The Platinum Age is here, but what about your job?
The phone rang, and it was one of those callers who needed an obscure statistic.
By Mark Hartley
The phone rang, and it was one of those callers who needed an obscure statistic. I found the answer in a pile of data generated by Dental Economics. Afterwards, I browsed through the rest of the information and started writing some of it down. Although the data was collected in 2001, it was never published in Dental Economics. So you're getting the first look at it:
- 74 percent of dentists reported difficulties in recruiting hygienists.
- 62 percent reported difficulties in recruiting chairside assistants.
- 84 percent said recruitment difficulties were based on "lack of qualified applicants."
- 64 percent indicated they hired either one or no new staff members between May 1, 2000 and May 1, 2001.
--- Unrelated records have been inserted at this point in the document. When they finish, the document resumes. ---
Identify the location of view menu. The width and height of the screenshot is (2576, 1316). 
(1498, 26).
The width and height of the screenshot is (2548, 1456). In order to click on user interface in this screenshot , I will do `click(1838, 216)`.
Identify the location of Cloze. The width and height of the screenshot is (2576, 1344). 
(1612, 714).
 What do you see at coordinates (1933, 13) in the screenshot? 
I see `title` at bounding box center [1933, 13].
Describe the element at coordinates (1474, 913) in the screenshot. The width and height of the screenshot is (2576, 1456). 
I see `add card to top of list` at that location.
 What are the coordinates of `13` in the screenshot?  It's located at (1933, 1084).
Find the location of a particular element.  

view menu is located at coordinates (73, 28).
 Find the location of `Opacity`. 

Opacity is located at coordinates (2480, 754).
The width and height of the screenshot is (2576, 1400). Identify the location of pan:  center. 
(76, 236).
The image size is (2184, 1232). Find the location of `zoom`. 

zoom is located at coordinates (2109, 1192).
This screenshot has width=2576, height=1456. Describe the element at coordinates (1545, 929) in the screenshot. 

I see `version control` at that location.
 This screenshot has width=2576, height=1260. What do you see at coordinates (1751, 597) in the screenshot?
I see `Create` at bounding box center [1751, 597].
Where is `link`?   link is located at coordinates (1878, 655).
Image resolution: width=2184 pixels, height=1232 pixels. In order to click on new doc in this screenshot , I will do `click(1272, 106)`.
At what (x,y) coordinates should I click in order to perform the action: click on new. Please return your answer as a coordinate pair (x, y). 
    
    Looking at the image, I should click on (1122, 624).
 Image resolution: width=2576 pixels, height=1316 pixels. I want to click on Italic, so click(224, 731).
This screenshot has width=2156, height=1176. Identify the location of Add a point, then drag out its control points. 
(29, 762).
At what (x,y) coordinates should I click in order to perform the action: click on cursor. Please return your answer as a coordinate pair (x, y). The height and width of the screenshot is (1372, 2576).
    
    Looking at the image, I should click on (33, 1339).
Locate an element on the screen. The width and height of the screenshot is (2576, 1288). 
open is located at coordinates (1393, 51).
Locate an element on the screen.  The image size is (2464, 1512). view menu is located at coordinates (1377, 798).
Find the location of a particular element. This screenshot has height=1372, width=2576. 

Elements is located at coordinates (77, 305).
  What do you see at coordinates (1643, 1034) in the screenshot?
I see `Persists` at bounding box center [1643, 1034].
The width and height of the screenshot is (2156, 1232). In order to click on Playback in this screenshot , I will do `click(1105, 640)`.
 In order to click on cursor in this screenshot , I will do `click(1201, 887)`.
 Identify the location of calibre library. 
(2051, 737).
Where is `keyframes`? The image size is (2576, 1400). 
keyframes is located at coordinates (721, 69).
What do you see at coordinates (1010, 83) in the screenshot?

So, more than half of the dentists out there essentially have a hiring freeze in place. When they do go shopping for personnel, three out of four can't find a hygienist. Six out of 10 can't even find someone to sit by them chairside as an assistant. Eight out of 10 say the shopping is hard to accomplish because no one's good enough. So this "hiring freeze" referred to above apparently is not related to the recession; there's no hiring because there's no one to hire.
Most of the dental hygienists reading this are probably scoffing at this suggestion for a variety of reasons. But the American Dental Association did announce in the December 10, 2001, issue of the ADA News that its recruitment program – "Something to Smile About – Careers in the Dental Profession" – will provide the resources to help dentists visit school districts and "promote dental and allied dental careers – especially dental assisting and dental hygiene."
Now, let's add something else to the mix. Just about every author in every dental journal has been salivating about the profession's "Platinum Age," which supposedly will be in effect for the next 20 years. The primary reason cited for this tremendous cash flow into the pockets of dentists is that there are more dentists retiring than graduating from dental school.
A secondary reason is fee-for-service policies. If there's a shortage of dentists, someone has reasoned, then fewer people will complain about ditching their "fringe benefit" of insurance coverage for dental treatment and paying cash upfront.
The current crop of dentists who are considered to be the "gurus" of the profession are admired for being the type of guys who would say, "We're not a bunch of lemmings rushing out to sea to drown ourselves. Let's stop the nonsense!" On the other hand, they used to be "rebels" who wanted to change the "Establishment's" view of how dentistry is practiced. Without offending their sense of eloquence, the philosophy basically boils down to six words: Do less work (fewer patients) and charge more (higher fees).
Well, that's probably everybody's goal in life. Why knock it? The "old" traditional doctors were getting too stressed out by "drill and fill," committing suicide, getting hooked on drugs, etc. The rebels said dentistry was a boring career, but they knew how to make it exciting again. (This revelation was a little surprising to me. Most of the traditional doctors I knew quietly and pleasantly earned their upper-middle-class status in life. They may have been a little too conservative for my taste, but, generally speaking, they were well-respected in their communities and seemed happy with their choices about life.) The point is that – in case you just woke up from a nap – these rebels are now the Establishment. The traditional formula has become: Fewer patients and increased cash flow.
When hygienists gripe about the lack of professional autonomy in their profession, dentists often say, "Go to dental school. Become a dentist." It's the ultimate insult to preventive dentistry. These doctors are griping because they're not quite gadzillionaires yet. Am I the only one who has this retort on the tip of my tongue? Go to business school. Become a tycoon.
What's the easiest way for a dental office to lighten up the workload? Chuck the paperwork and tell insurance companies to take a hike, along with any patients who don't want the full-service luxury treatment.
I guess I'm just struggling with this concern that dentistry is clueless about its future manpower needs, and dental hygienists are stuck in the middle of this busy intersection, trying to avoid getting run over by drivers afflicted with road rage. Fewer dentists, inadequate staffs, and higher fees – how exactly do hygienists and American consumers benefit from the Platinum Age?